__REQUEST__. According to the pull request thread on replacing MD5 checksums, how many hex characters does a SHA-512 digest contain?

__GIVEN PASSAGE__.
Eliminate MD5 usage by adopting Project wide SHA-512 checksums#951
Eliminate MD5 usage by adopting Project wide SHA-512 checksums#951in-manishkr wants to merge 1 commit into
Conversation
c029d90 to
1d116be
Compare
There was a problem hiding this comment.
Excellent, thanks. I did not see problems with the code and I am approving it.
WARNING I am afraid that other products depending on Feilong will need to be updated due to the API change. I am thinking in particular at the Go Connector for Feilong and the Terraform provider for Feilong that I am maintaining, but the ICIC guys are probably hit too for the openstack code that uses Feilong.
PLEASE When this is merged, close issue #888
I agree with you, due to which I have included a python script database_migration_md5_to_sha256.py which can be used to re-evaluate the checksums for all existing images and updates the checksum column with newly calculated values. |
Thank you for that database upgrade script, Manish. But this is not only about database contents. Your PR is also a breaking change for the API, which means that every program that uses the Feilong API will have to be rewritten. This could be mitigated though by accepting both the old parameter name ( |
Yes, thats a good suggestion, i will incorporate these changes asap for backward compatibility. |
1d116be to
f99b689
Compare
|
I have incorporated the requested changes as a fallback mechanism:
please re-review |
Thanks. It might be you also need to accept both values in the validation code (on top of my head: |
@Bischoff Just wanted to know, if instead of using SHA256, can we use SHA512 as the hashing algorithm ?
|
da5677d to
c142f6a
Compare
|
@Bischoff I've updated the default algorithm to SHA512 across the entire project, and updated parameter_types.py as requested to accept md5sum as input for backward compatibility. A couple of small enhancements: Glance supports Let me know your thoughts on this !! |
c142f6a to
c34802d
Compare
Replace MD5-based checksum generation with SHA-512 to address known MD5 collision vulnerabilities and improve image integrity guarantees. SHA-512 produces a 128-character hex digest, significantly stronger than MD5's 32-character output. - smtclient: rename _get_md5sum() -> _get_checksum(), switch hashlib call to sha512(); update all callers and internal variable names - database: rename md5sum column to checksum in image table DDL, SQL INSERT statements, and image_keys_list mapping - parameter_types: replace md5sum field with checksum (128-char SHA-512 pattern); retain md5sum as fallback key in import comparison for backward compatibility with older callers - returncode: update error messages rs=3/4 to reference checksum - file.py: switch file_import to sha512, rename md5sum return key to checksum - api.py: update image_import/image_export docstrings - docs: update parameters.yaml, restapi.rst, makeimage.rst - tests: update all _get_md5sum mock patches to _get_checksum, replace 32-char MD5 sample hashes with 128-char SHA-512 values - add database_migration_md5_to_sha512.py to recalculate checksums for existing images already stored in sdk_image.sqlite Signed-off-by: Manish Kumar <Manish.Kumar176@ibm.com>
c34802d to
decb185
Compare
|
@Bischoff Could you please re-review this PR |
There was a problem hiding this comment.
@Bischoff Just wanted to know, if instead of using SHA256, can we use SHA512 as the hashing algorithm ?
-> I do not see any problem with that.

__MATERIAL PROVIDED__.
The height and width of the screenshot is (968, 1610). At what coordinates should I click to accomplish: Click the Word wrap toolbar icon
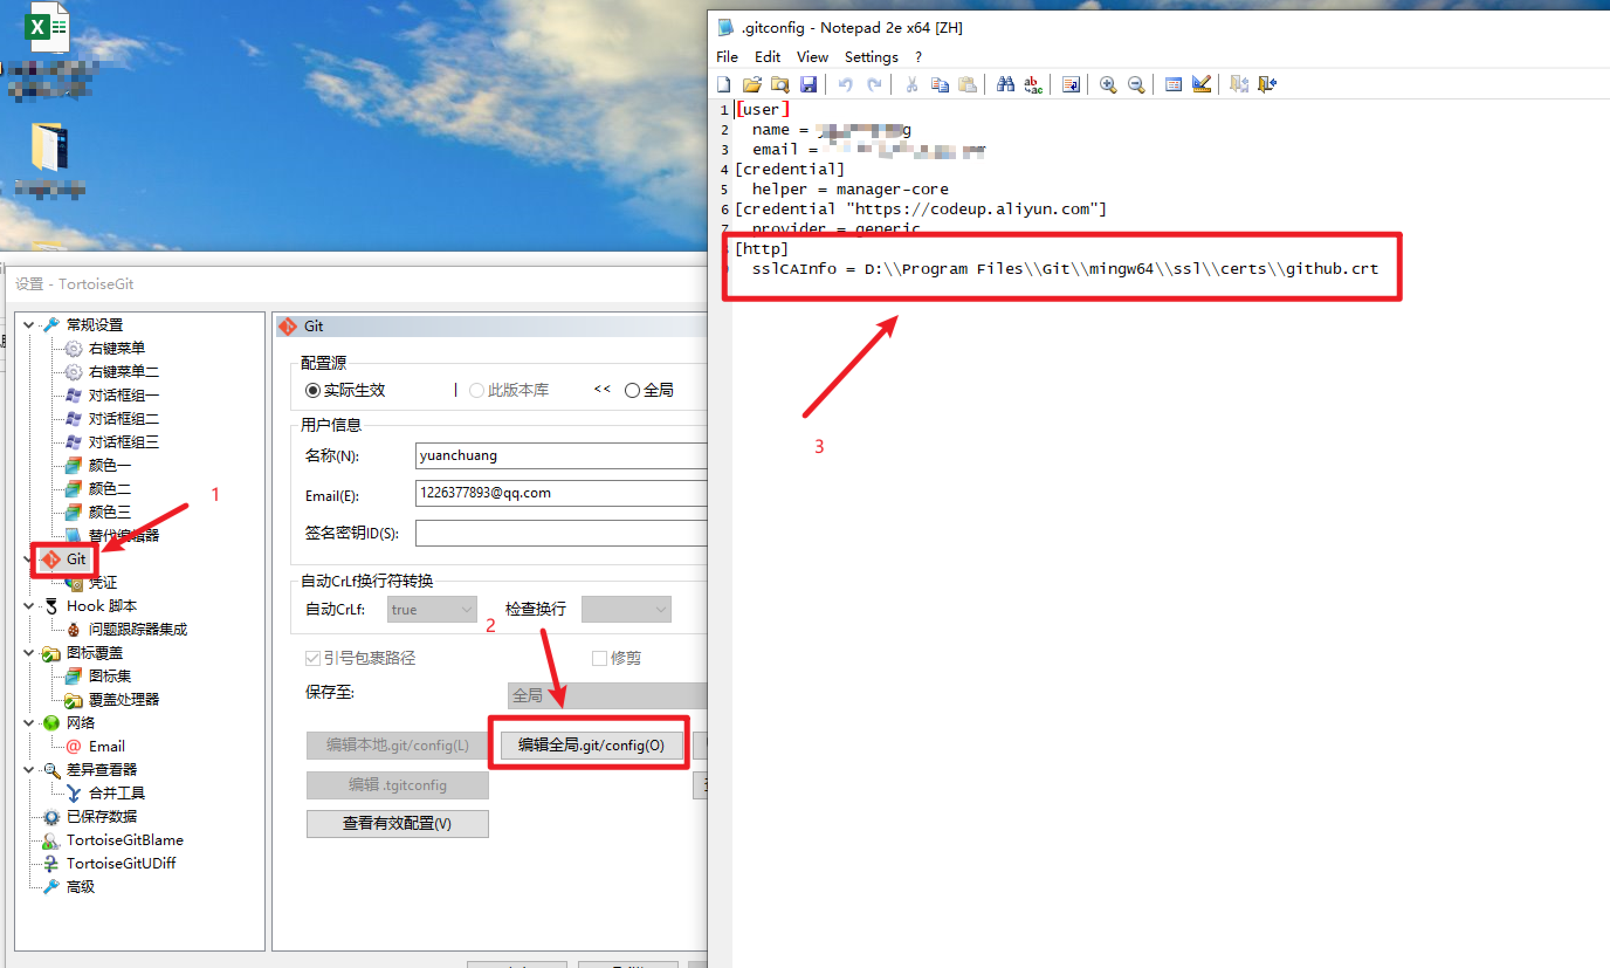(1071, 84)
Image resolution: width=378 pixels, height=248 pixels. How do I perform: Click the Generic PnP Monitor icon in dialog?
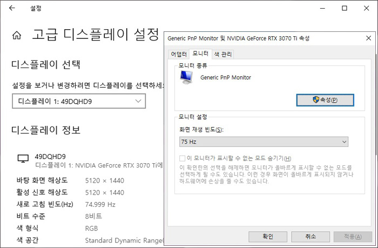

__THE RESULT__. A SHA-512 digest contains 128 hex characters.